Niños (2 a 12 años de edad) (vea Tabla 2): En pacientes que toman valproato con/sin otros FAEs, la dosis inicial de LAMICTALMR es 0.15 mg/kg de peso corporal/día administrados una vez al día por dos semanas, seguidos de 0.3 mg/kg/día una vez al día por dos semanas.
En adelante, la dosis debe aumentar en un máximo de 0.3 mg/kg en lapsos de una a dos semanas hasta lograr la respuesta óptima. La dosis usual de mantenimiento para lograr la respuesta óptima es 1 a 5 mg/kg/día administrados una vez al día o en dos dosis divididas, con un máximo de 200 mg/día.
En aquellos pacientes que toman FAEs concomitantes u otros medicamentos (vea Interacciones) que inducen la glucuronidación de lamotrigina con/sin otros FAEs (excepto valproato), la dosis inicial de LAMICTALMR es 0.6 mg/kg de peso corporal/día administrados en dos dosis divididas por dos semanas, seguidos de 1.2 mg/kg/día administrados en dos dosis divididas por dos semanas.
En adelante, la dosis debe aumentar en un máximo de 1.2 mg/kg en lapsos de una a dos semanas hasta lograr la respuesta óptima.

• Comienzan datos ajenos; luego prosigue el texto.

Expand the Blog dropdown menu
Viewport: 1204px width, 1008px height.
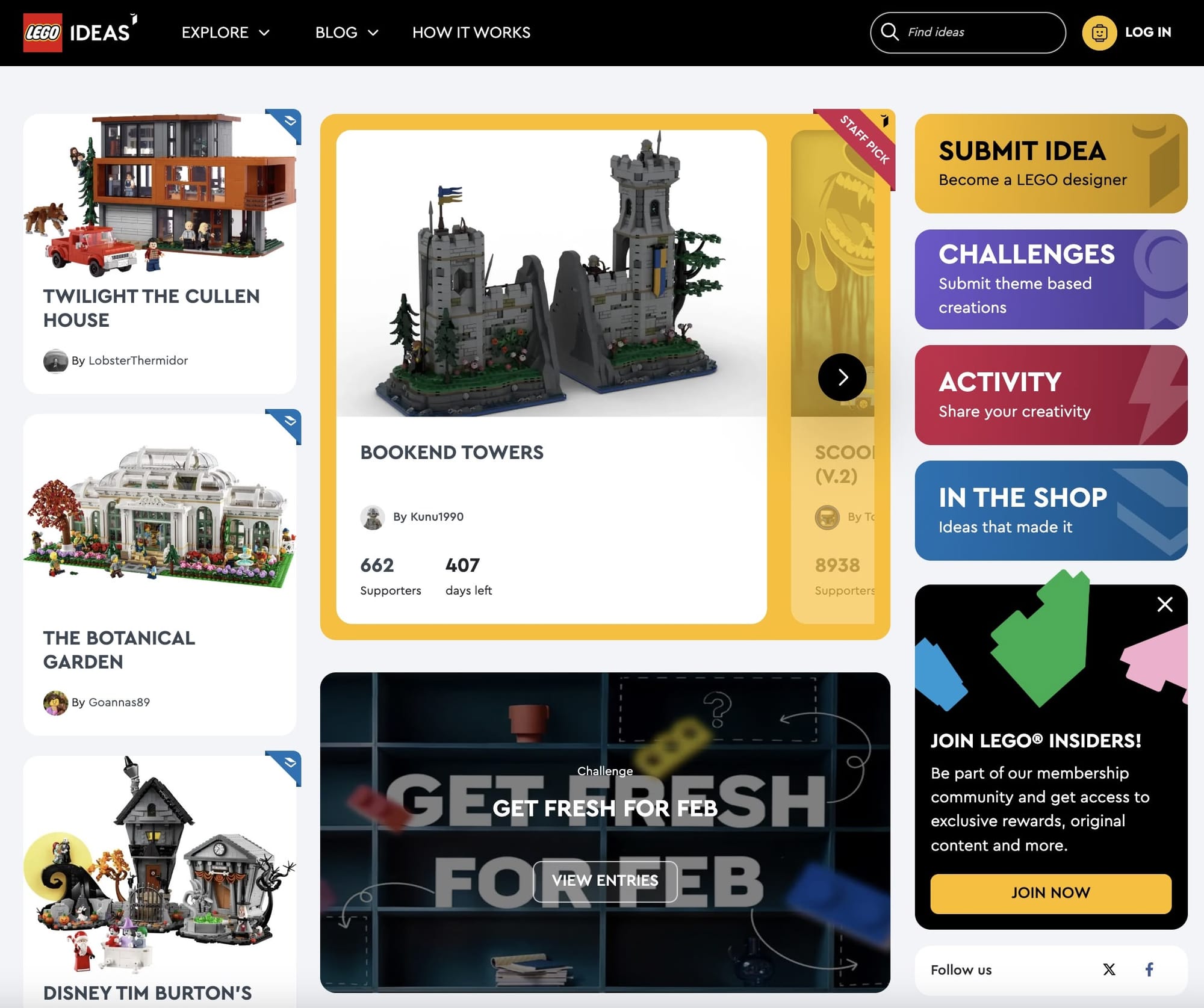pyautogui.click(x=347, y=32)
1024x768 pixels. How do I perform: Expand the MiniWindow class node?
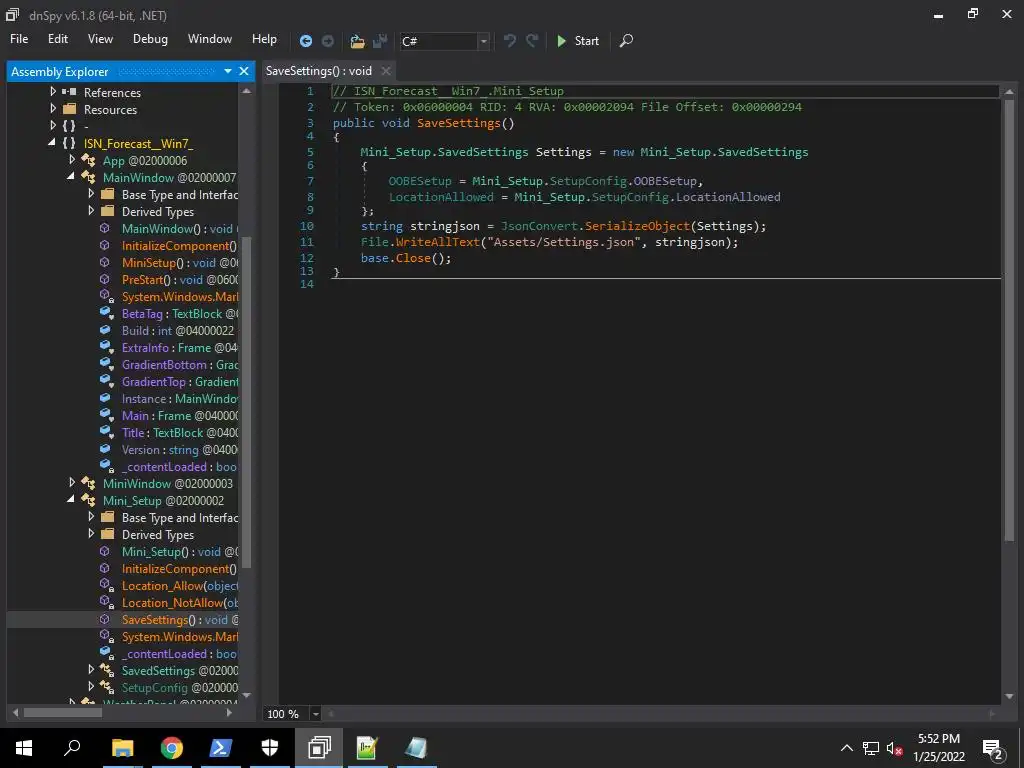pos(72,483)

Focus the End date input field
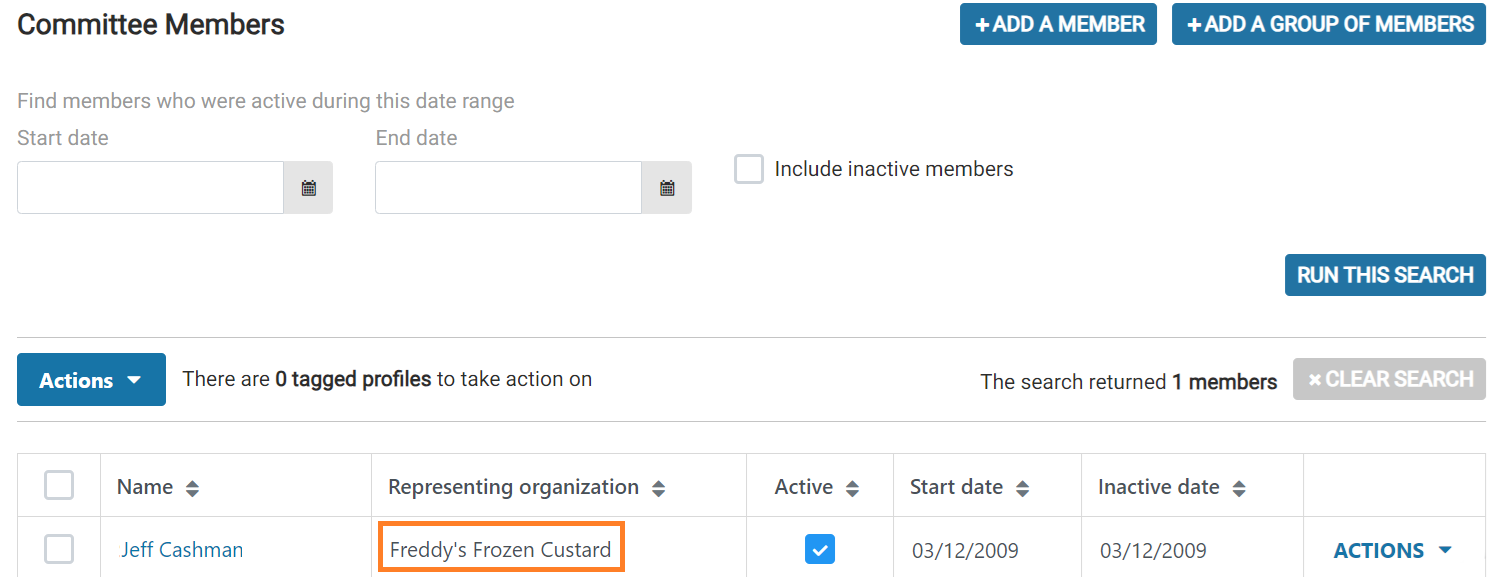(x=508, y=188)

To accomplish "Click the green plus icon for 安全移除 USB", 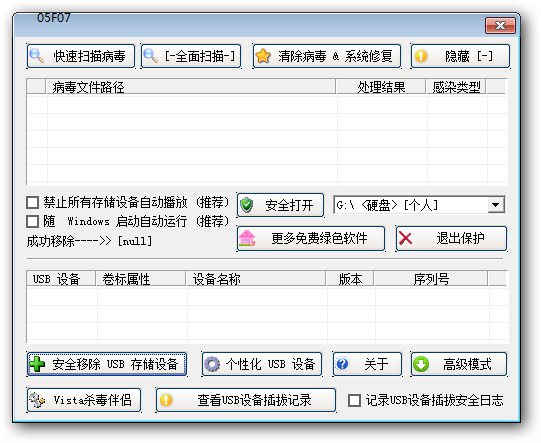I will 37,364.
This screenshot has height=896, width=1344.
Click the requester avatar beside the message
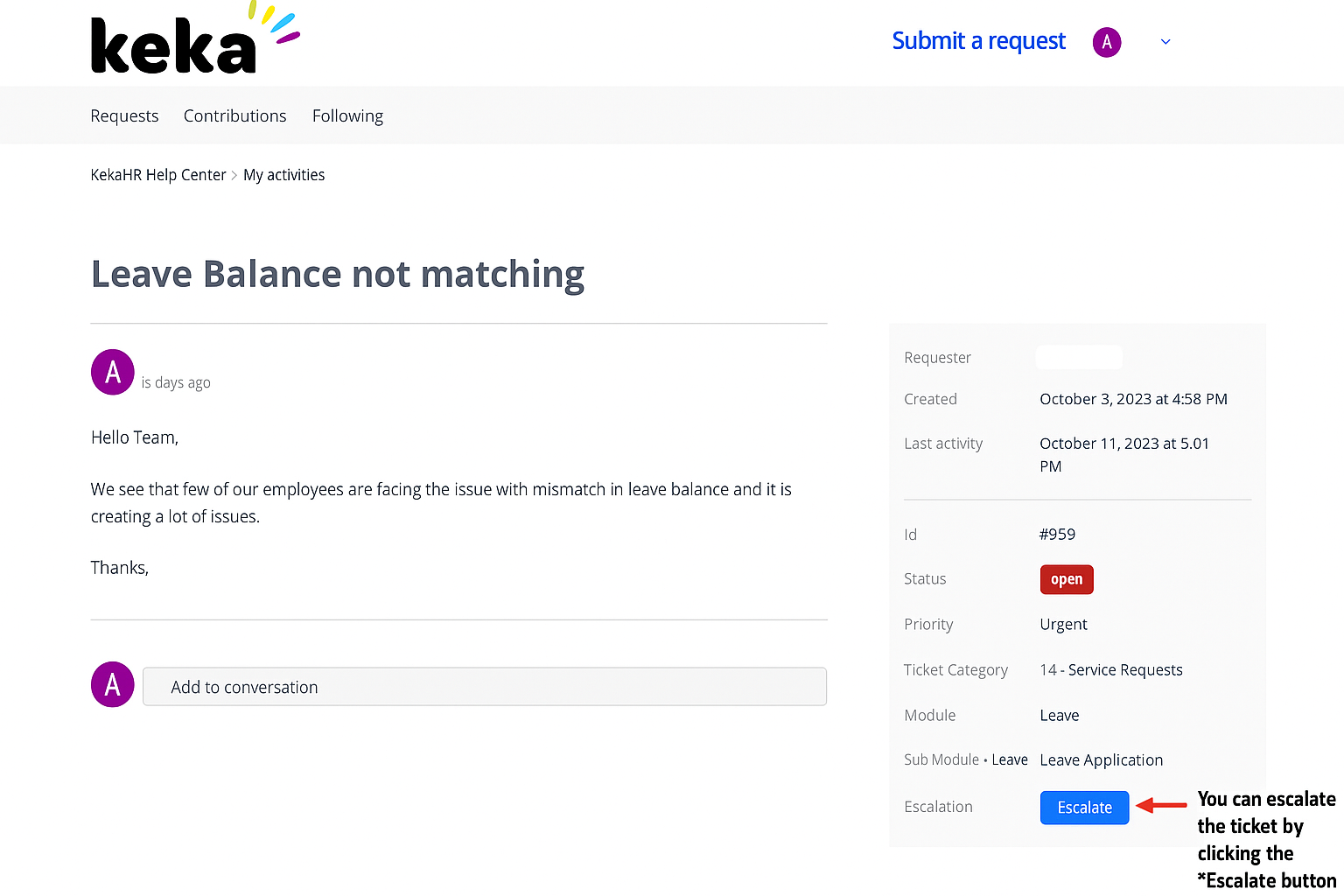113,373
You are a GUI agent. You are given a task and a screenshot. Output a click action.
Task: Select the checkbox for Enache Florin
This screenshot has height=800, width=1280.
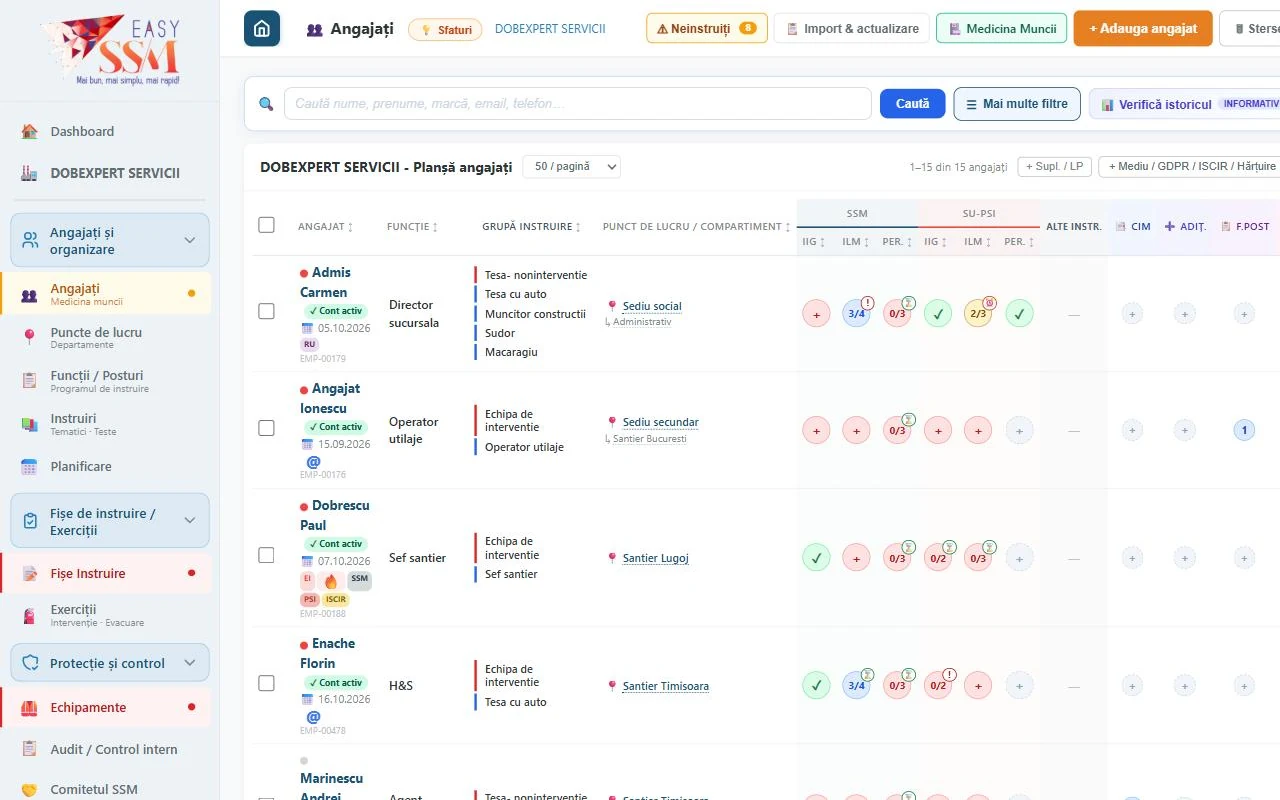tap(266, 683)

La dosis usual de mantenimiento para lograr la respuesta óptima es 5 a 15 mg/kg/día administrados en dos dosis divididas, con un máximo de 400 mg/día.
En pacientes que toman otros medicamentos que no inhiben ni inducen de manera significativa la glucuronidación de lamotrigina (ver Interacciones), la dosis inicial de LAMICTALMR es 0.3 mg/kg de peso corporal/día administrados una vez al día o en dos dosis divididas por dos semanas, seguidos de 0.6 mg/kg/día administrados una vez al día o en dos dosis divididas por dos semanas.
En adelante, la dosis debe aumentar en un máximo de 0.6 mg/kg en lapsos de una a dos semanas hasta lograr la respuesta óptima.
La dosis usual de mantenimiento para lograr la respuesta óptima es 1 a 10 mg/kg/día administrados una vez al día o en dos dosis divididas, con un máximo de 200 mg/día.
Para asegurar que se mantenga la dosis terapéutica se debe vigilar el peso del niño y revisar la dosis a medida que ocurran cambios en el peso.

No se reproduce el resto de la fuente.